BasicNet has made its second acquisition in the space of a month. After acquiring Woolrich, the Piedmont-based group, which also owns Sebago and K-Way, has brought another iconic American brand, Sundek, into its fold. In addition to the beachwear brand, the deal also involves 100% of Kickoff, the current holder and operator of Sundek, which is controlled by Winnie S.r.l.

Sundek

The enterprise value of the Kickoff group — which also includes Kickoff USA Inc., Kickoff SL and Kickoff France SAS — has been set at €33.5 million. After deducting the financial position — including bank debt, tax liabilities and amounts owed to the shareholder — the initial consideration for the transaction comes to approximately €10 million.

Completion of the transaction, which is not subject to conditions precedent, is expected by the end of December; this amount may nevertheless be subject to standard adjustments based on the final calculation of the net financial position.

“The group’s expansion trajectory continues, and acquisitions are a strategic focus; we will now concentrate on integrating these two companies and relaunching these two extraordinary brands. We welcome another historic American brand, with seventy years of history, deeply rooted in the culture and customs (in every sense of the term) of the Italian market and beyond. It’s a brand that we’ve always appreciated, that we have personally used and that, like others in our group, is recognisable from afar,” say BasicNet co-CEOs Lorenzo Boglione and Alessandro Boglione.

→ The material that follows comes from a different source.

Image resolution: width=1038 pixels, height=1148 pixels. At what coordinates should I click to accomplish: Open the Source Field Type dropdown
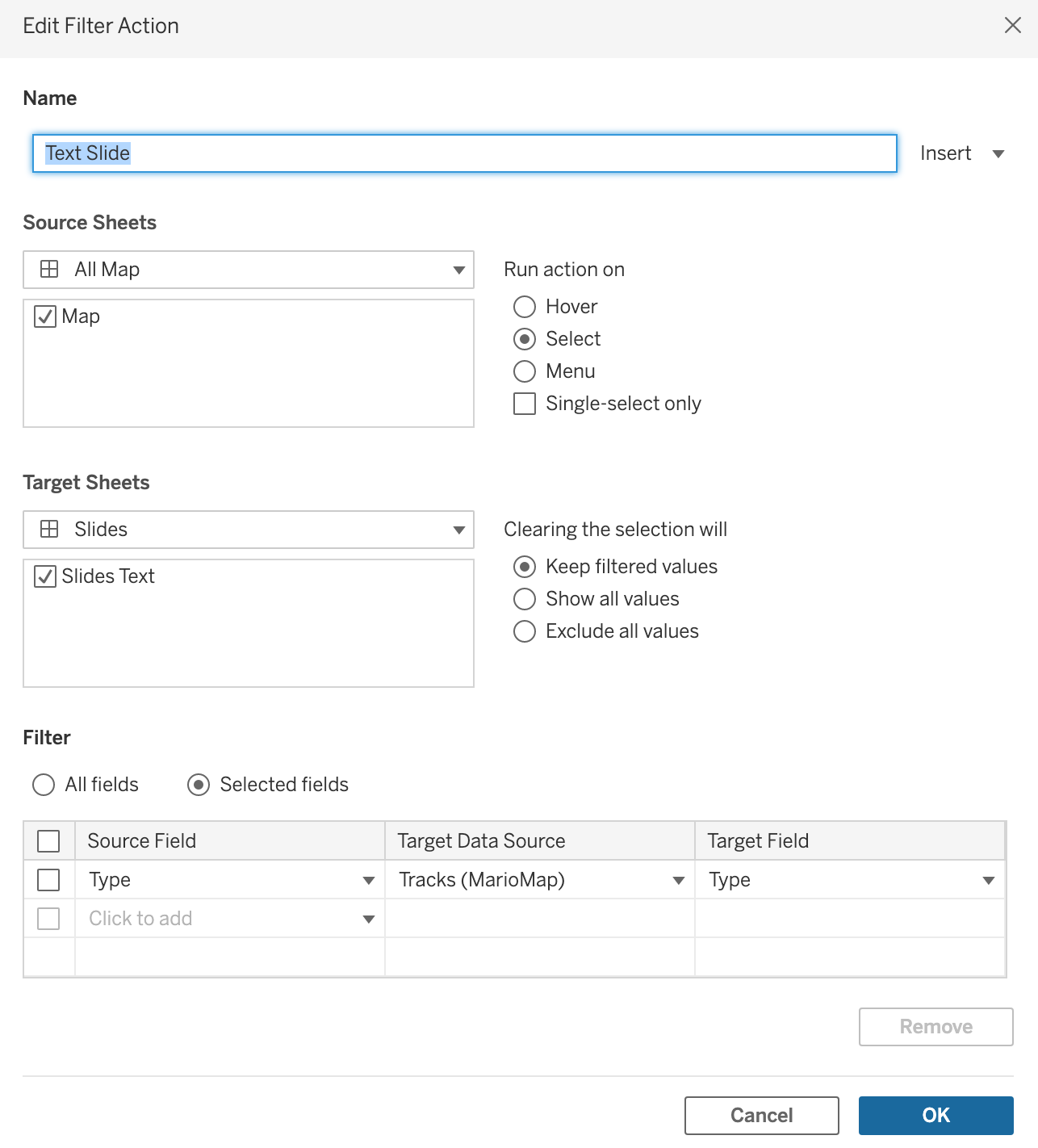tap(368, 880)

The initial consideration will be paid in full through the transfer of treasury shares already in the portfolio, valued at the average market price over the last six months (i.e., around 1386 million shares, valued at €7.22 each).

The treasury shares delivered by BasicNet to the counterparty, as part of the initial consideration, will be subject to a 36-month lock-up period from the date of completion of the acquisition, with partial releases from the second year onwards.

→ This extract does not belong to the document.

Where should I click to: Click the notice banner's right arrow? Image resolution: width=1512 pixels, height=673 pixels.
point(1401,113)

In addition to the initial consideration, one or two earn-outs — each amounting to €5 million, up to a total of €10 million — may also be payable by BasicNet if revenue thresholds for the Sundek brand are exceeded in any of the financial years after 2025 and up to the year ending 31 December 2030.

BasicNet has not taken on any new debt to finance the acquisition, but confirms that it plans to refinance the Kickoff group’s existing medium- and long-term facilities.

The Kickoff group, which closed the 2024 financial year with sales of €27.6 million and EBITDA of €6.8 million, has 27 single-brand stores in Italy, including eight outlets, as well as seven single-brand stores in Spain, France and the United States.